[Data excerpts]

_ _ _ _

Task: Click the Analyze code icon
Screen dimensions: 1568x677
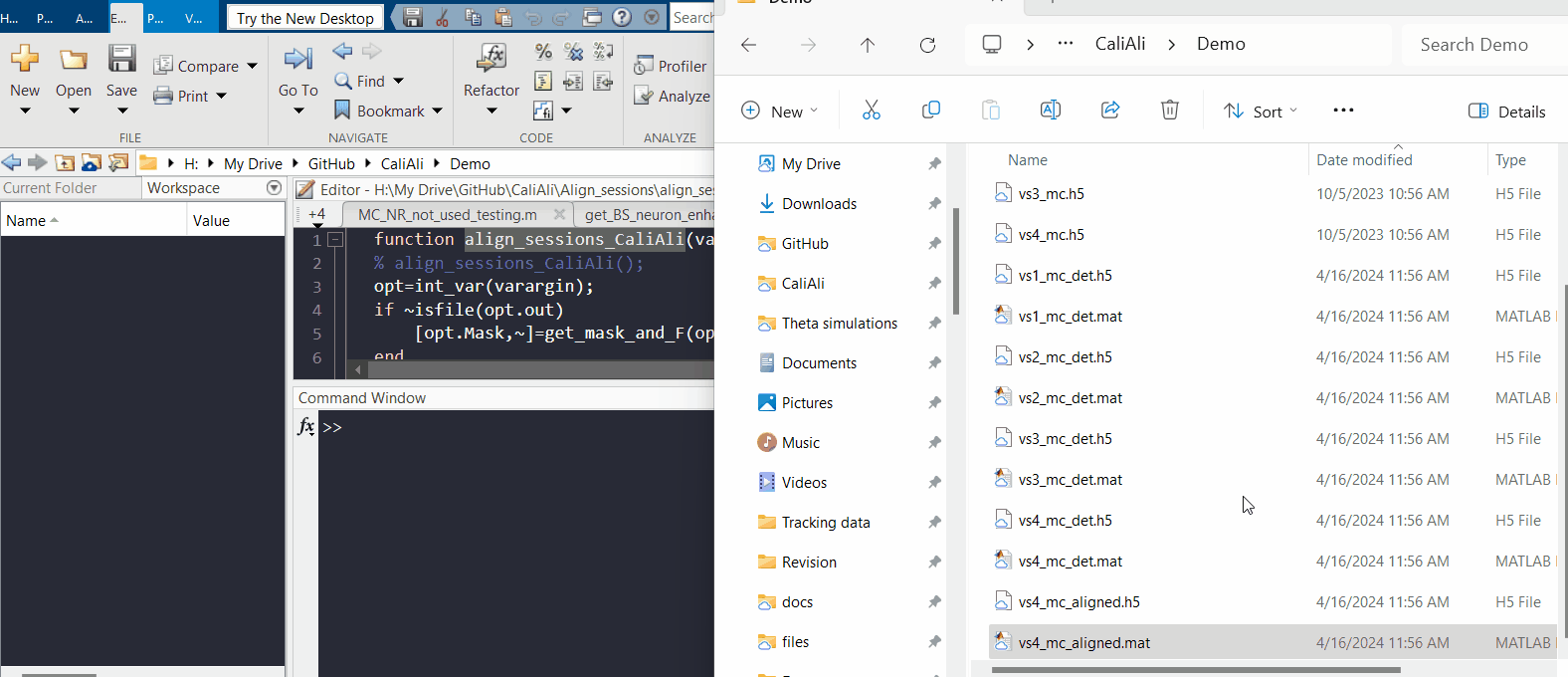Action: 644,96
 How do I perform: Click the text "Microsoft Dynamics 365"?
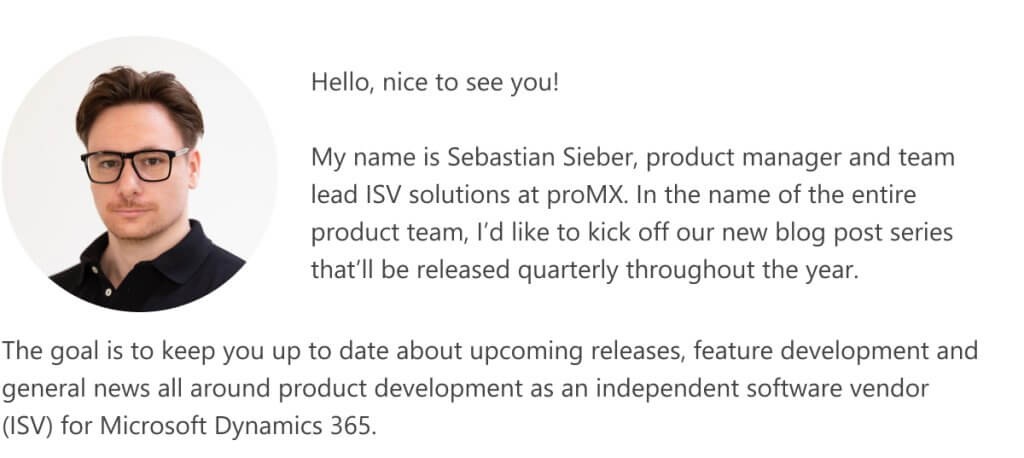[236, 427]
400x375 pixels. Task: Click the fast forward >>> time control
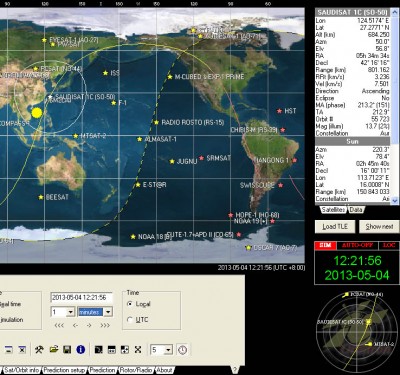click(105, 325)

_ _ _ _

#### TASK DIRECTIONS:
Could you set down exactly, and only, the lines from the line containing "Screen dimensions: 1568x677" through the last line of the records, both included, without the pictures?

#### THE ANSWER:
Screen dimensions: 1568x677
Action: 644,96
 How do I perform: Click the text "Microsoft Dynamics 365"?
[236, 427]
400x375 pixels. Task: Click the fast forward >>> time control
click(105, 325)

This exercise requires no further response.